Esses ciclos, entretanto, podem também ser interpretados do ponto de vista da "sucessão de gerações". A Seleção Brasileira de 1954, por exemplo, ainda tinha remanescentes da equipe de 1950 (como Ely e Bauer), mas já contava com jogadores como Djalma Santos, Nílton Santos e Didi, representantes da chamada "Geração Pelé". Essa geração atingiu seu auge, de forma irrepreensível, na Copa de 1958 e, embora já brilhasse um pouco menos, ainda foi responsável pela campanha do bicampeonato em 1962, fechando o "primeiro ciclo".
Na Seleção Brasileira de 1966, de forma semelhante à de doze anos antes, jogavam remanescentes do time da Copa anterior (Pelé, Garrincha, Djalma Santos, Gilmar), mas já havia jogadores como Jairzinho, Tostão e Brito, integrantes de uma geração que pode ser chamada de "Geração Tostão" ou "Geração Rivellino". Essa geração chegou ao ponto máximo com a campanha indiscutível do tricampeonato em 1970 e ainda teve fôlego para integrar a Seleção Brasileira em 1974, chegando, com um futebol mais modesto, ao quarto lugar e encerrando o "segundo ciclo".
Doze anos após 1966, o "terceiro ciclo" se iniciou de forma praticamente igual aos ciclos anteriores com a Seleção que disputou a Copa de 1978. Havia remanescentes da geração anterior (como Leão e Rivellino) mesclados a jogadores da "Geração Zico", como Toninho Cerezzo, Oscar, Batista, além do próprio Zico.
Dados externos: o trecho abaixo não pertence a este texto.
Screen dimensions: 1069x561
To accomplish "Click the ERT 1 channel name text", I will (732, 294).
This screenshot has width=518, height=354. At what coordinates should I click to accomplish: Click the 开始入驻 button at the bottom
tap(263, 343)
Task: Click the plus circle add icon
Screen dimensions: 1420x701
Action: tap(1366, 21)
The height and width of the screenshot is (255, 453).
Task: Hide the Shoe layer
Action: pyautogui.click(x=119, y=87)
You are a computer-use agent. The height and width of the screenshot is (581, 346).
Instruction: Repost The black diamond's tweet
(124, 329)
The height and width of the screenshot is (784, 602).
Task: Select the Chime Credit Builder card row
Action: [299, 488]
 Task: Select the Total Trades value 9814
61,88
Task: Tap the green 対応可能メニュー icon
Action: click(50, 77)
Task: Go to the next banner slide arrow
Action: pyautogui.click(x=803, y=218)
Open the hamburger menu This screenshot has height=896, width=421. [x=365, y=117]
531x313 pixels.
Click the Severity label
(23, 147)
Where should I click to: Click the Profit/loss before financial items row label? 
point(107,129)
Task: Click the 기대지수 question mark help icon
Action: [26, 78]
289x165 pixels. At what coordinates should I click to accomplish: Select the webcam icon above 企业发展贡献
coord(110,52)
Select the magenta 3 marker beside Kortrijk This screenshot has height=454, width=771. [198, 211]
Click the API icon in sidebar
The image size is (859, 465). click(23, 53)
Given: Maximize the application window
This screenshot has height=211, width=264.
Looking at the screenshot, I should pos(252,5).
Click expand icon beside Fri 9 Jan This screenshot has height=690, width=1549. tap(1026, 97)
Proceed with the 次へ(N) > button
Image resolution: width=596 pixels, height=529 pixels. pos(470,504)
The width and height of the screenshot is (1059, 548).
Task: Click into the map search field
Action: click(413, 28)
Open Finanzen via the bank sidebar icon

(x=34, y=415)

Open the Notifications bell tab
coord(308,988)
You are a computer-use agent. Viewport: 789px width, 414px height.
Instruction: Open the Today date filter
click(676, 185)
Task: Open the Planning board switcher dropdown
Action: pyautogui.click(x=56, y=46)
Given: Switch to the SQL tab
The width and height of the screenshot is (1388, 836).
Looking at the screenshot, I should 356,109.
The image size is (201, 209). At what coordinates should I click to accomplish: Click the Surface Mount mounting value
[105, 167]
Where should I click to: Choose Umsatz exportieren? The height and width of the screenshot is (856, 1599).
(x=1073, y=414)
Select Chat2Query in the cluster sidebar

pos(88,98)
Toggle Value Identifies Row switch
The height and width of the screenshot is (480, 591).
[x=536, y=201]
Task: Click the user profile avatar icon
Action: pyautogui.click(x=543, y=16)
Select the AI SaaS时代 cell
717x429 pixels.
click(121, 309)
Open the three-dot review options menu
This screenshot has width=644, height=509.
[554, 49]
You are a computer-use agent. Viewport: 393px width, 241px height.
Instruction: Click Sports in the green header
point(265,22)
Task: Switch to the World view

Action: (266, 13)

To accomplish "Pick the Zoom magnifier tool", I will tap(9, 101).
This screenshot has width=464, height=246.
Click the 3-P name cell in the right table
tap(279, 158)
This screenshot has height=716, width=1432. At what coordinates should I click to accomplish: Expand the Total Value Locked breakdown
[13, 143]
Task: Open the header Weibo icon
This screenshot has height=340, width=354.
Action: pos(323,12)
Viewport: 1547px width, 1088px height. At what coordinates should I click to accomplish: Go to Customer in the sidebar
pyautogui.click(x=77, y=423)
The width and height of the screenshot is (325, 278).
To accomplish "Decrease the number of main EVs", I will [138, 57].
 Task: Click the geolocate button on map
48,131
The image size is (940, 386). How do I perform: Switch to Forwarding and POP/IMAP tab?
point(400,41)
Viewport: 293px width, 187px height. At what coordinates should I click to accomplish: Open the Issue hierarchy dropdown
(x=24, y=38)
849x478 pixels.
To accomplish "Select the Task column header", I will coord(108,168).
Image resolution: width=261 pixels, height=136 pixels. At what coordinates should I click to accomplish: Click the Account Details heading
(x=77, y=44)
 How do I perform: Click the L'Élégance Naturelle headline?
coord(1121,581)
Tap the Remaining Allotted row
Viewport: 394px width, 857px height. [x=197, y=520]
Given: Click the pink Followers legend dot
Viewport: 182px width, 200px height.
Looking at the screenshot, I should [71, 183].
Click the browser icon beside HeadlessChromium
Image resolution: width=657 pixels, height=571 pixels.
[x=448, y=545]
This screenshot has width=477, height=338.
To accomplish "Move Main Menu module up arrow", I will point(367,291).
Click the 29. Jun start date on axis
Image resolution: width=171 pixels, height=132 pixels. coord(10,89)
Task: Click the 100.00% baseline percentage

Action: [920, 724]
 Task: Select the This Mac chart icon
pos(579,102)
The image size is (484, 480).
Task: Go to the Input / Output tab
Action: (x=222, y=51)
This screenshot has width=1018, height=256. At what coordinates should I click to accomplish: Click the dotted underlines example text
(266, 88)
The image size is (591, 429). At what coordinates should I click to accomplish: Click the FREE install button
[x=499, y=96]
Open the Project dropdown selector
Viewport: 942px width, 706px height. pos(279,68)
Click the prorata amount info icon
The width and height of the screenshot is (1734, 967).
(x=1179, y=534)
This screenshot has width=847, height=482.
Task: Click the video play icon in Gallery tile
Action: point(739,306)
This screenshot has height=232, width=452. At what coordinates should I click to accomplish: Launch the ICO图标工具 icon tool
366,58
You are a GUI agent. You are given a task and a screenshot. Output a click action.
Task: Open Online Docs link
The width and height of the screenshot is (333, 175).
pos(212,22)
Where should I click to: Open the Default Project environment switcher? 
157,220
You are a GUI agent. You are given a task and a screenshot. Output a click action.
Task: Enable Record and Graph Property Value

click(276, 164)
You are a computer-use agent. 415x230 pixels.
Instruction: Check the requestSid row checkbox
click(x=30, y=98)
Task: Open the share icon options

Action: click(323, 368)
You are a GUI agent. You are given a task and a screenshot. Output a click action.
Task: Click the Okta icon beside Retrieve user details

Essa geração encontrou seu ápice, com um desempenho até hoje exaltado, na Copa da Espanha, em 1982, e também participou da Copa de 1986, mostrando um pouco menos de brilho, mas ainda com um bom desempenho e encerrando seu ciclo.
Em 1990, doze anos após 1978, a Seleção Brasileira entrou no "quarto ciclo". Remanescentes da Copa anterior, como Müller, Branco e Careca, se juntaram a nomes como Dunga, Bebeto e Aldair, membros da geração que pode ser chamada de "Geração Dunga" ou "Geração Romário". Essa geração teve seu maior desempenho em 1994, quando conquistou o tetracampeonato, mas também disputou a Copa de 1998, com um desempenho ligeiramente inferior, sendo vice-campeã mundial. A Seleção Brasileira de 2002 iniciará o "quinto ciclo" e só Deus sabe se a história a batizará como "Geração Vampeta", "Geração Ronaldinho", "Geração Alex" ou se nos surpreenderá com algum símbolo inesperado ("Geração Kaká"? "Geração Rochemback"?)
Olhando para o que a história nos mostra, podemos arriscar um bom diagnóstico para a atual fase da Seleção Brasileira. Assim como Índio em 1954, Fidélis em 1966, Gil em 1978 e Bismarck em 1990, temos em nossos Edílsons vários "craques de entressafra". Assim como em 1954, 1966, 1978 e 1990, estamos assistindo à "passagem do bastão" dos remanescentes de uma geração (Cafu, Romário) aos que iniciam a próxima (Lúcio, Ronaldinho Gaúcho). E da mesma forma que, em 1954, 1966, 1978 e 1990, os desempenhos decepcionantes têm sido a tônica.
Em suma, apesar de tudo o que a Seleção Brasileira vem fazendo, o momento não é de vaiar, mas de apoiar, pois 1958, 1970, 1982 e 1994 projetam para 2006 a colheita de louros. Evidentemente, nenhuma época é melhor do que hoje para plantar esses louros. E, certamente, uma Seleção capaz de ser a única tetracampeã mundial e a única a vencer uma Copa do Mundo fora de seu continente é grande o suficiente para quebrar mais um tabu, vencer os "ciclos de doze anos" e começar, já em 2002, a colher a próxima safra de louros.
É isso aí. A qualquer momento estarei Acertando as Contas com um novo assunto atual do futebol.